Problem statement: Search the entries below for "Screen dimensions: 854x492". Give that line and all the lines after it again, exactly, through the last, without pictures.

════

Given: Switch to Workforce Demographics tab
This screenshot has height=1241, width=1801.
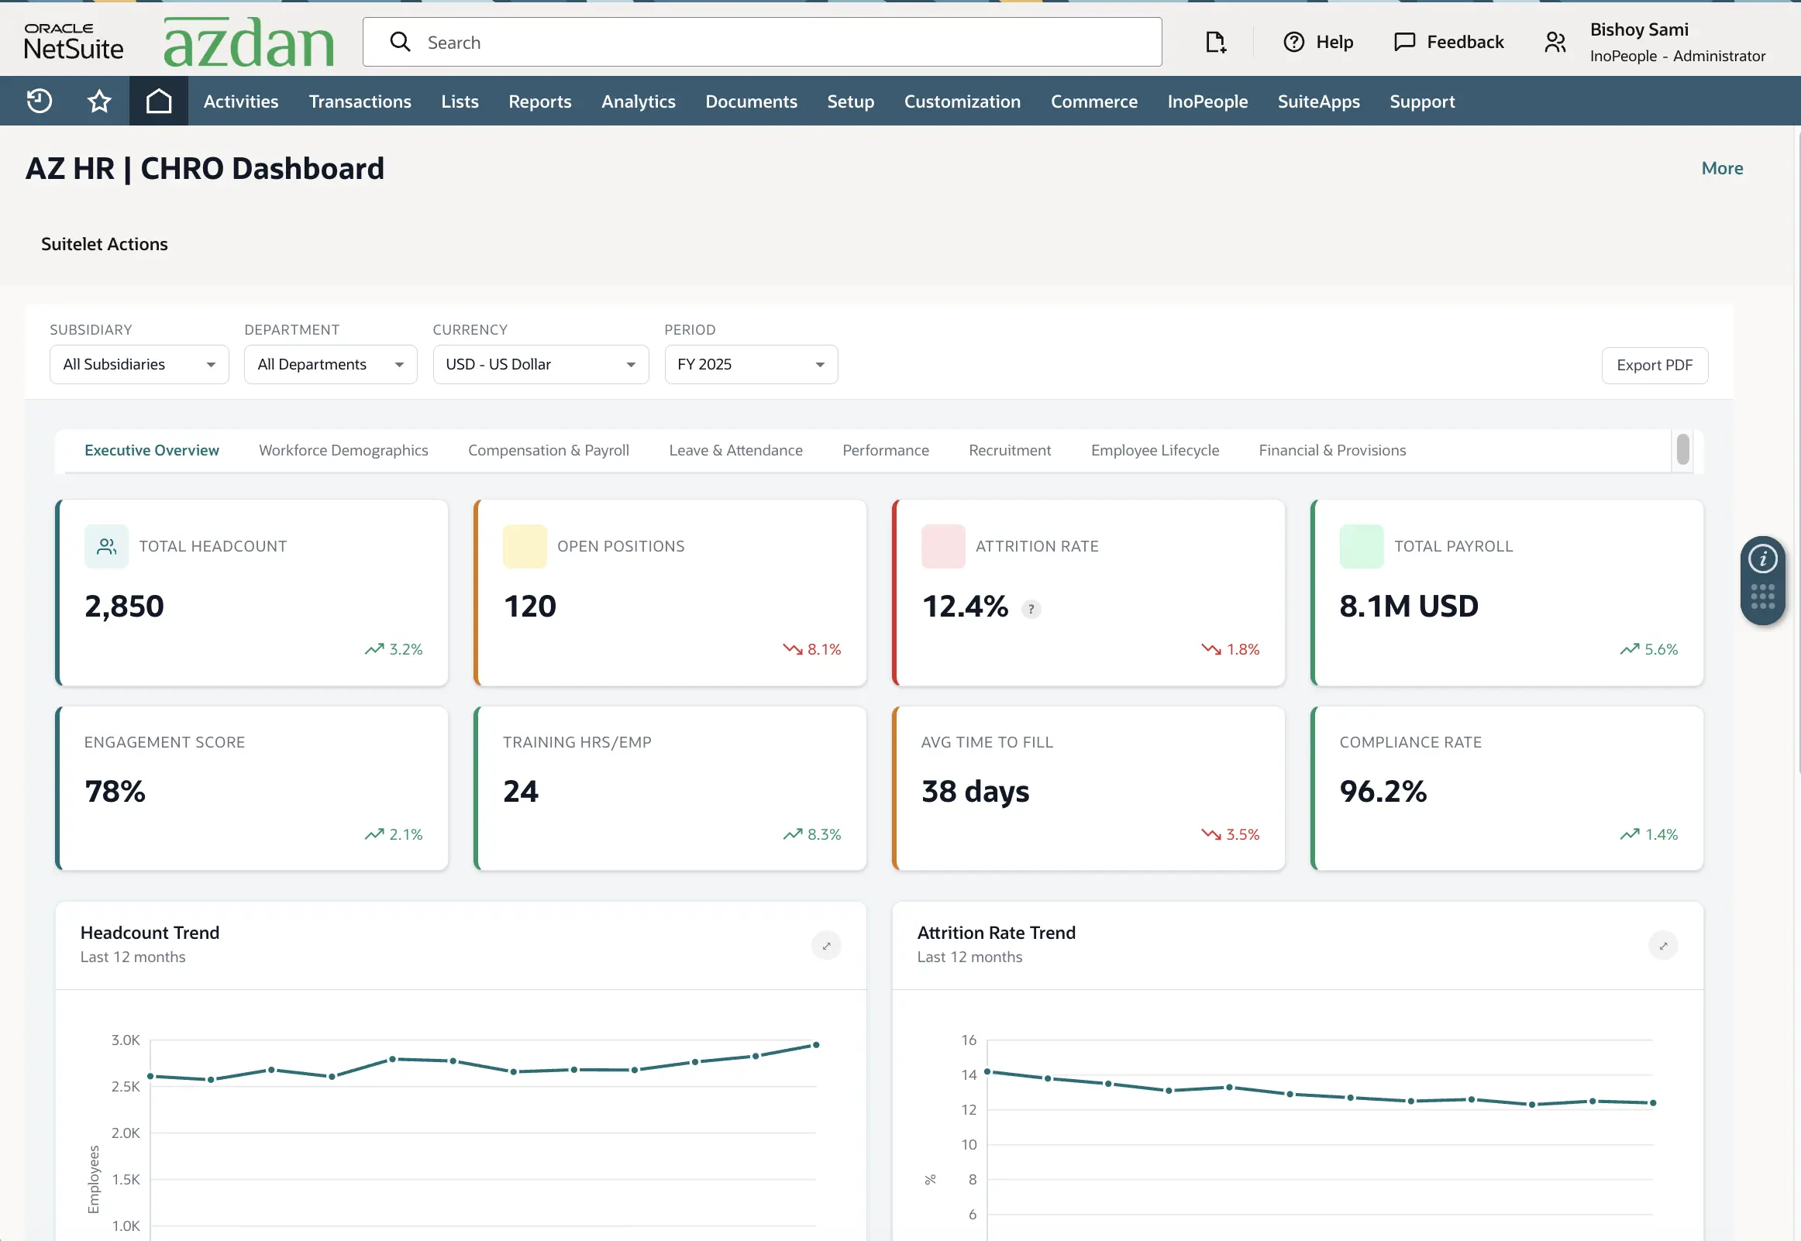Looking at the screenshot, I should click(x=343, y=450).
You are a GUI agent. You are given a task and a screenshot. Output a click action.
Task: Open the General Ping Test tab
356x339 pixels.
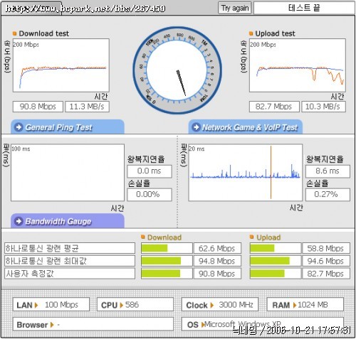click(x=68, y=127)
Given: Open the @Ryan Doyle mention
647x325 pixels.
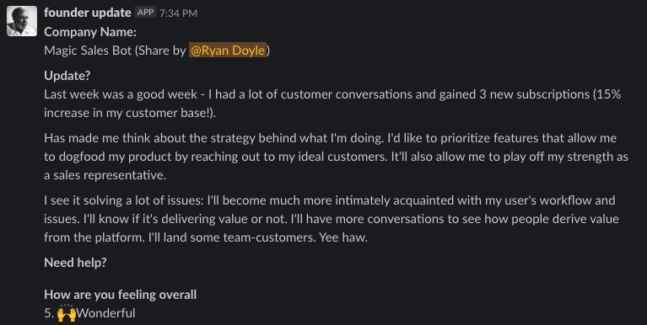Looking at the screenshot, I should [228, 51].
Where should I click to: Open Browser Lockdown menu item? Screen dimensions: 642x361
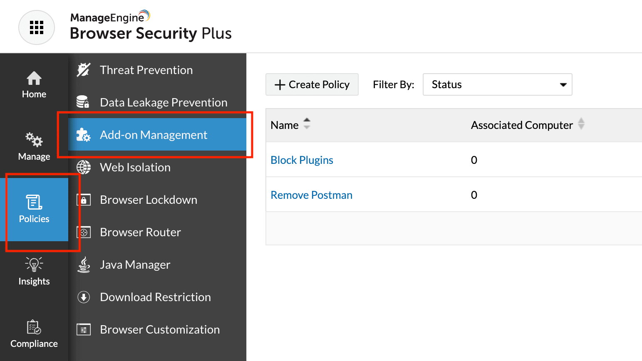coord(149,200)
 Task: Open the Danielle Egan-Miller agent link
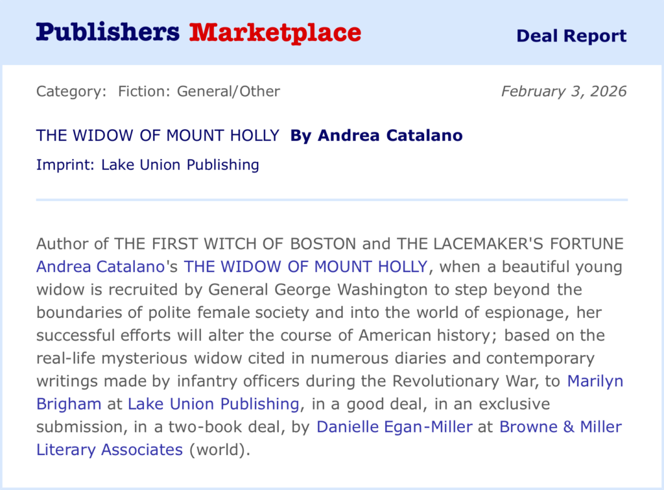pyautogui.click(x=394, y=426)
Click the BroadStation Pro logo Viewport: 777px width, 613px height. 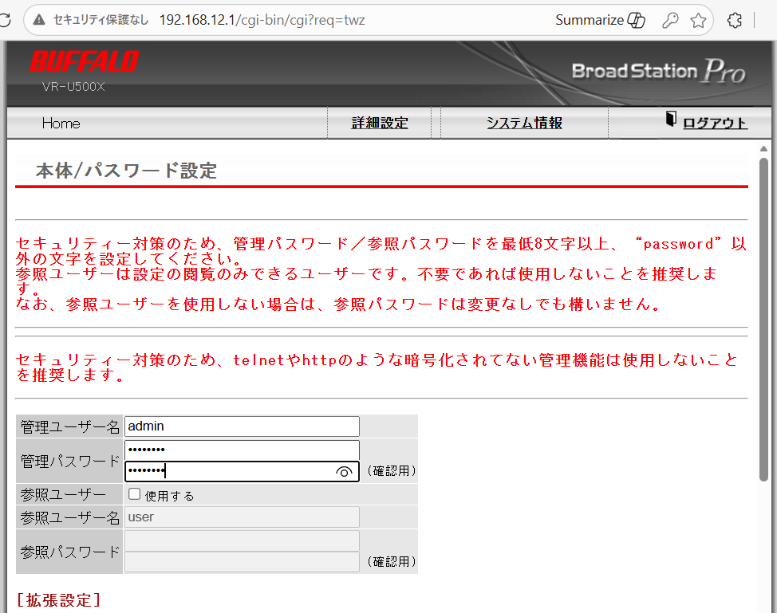coord(658,72)
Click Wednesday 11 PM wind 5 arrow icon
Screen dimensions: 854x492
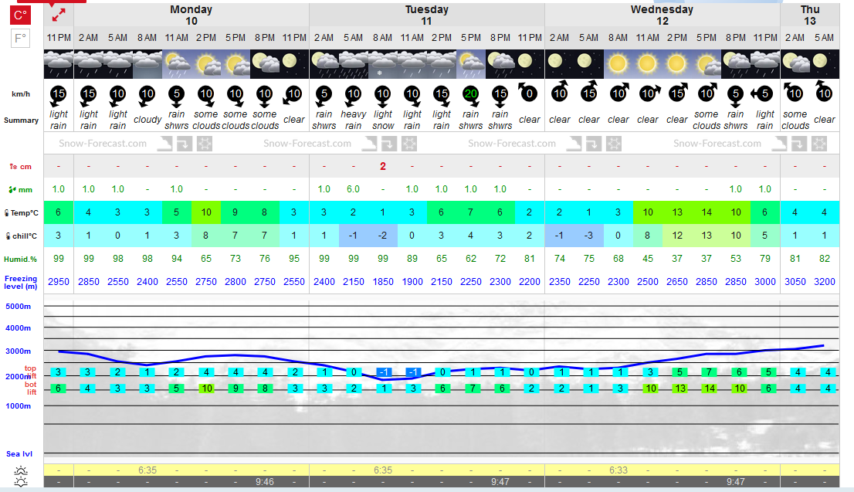coord(764,93)
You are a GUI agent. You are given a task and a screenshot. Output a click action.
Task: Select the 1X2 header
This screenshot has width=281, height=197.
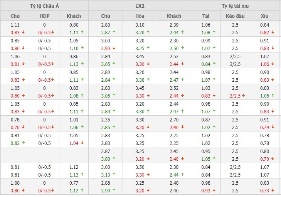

════

Finished task:
Screen dimensions: 854x492
coord(764,93)
You are a GUI agent. You are given a task and a screenshot. Output a click action.
Task: Select the 1X2 header
This screenshot has width=281, height=197.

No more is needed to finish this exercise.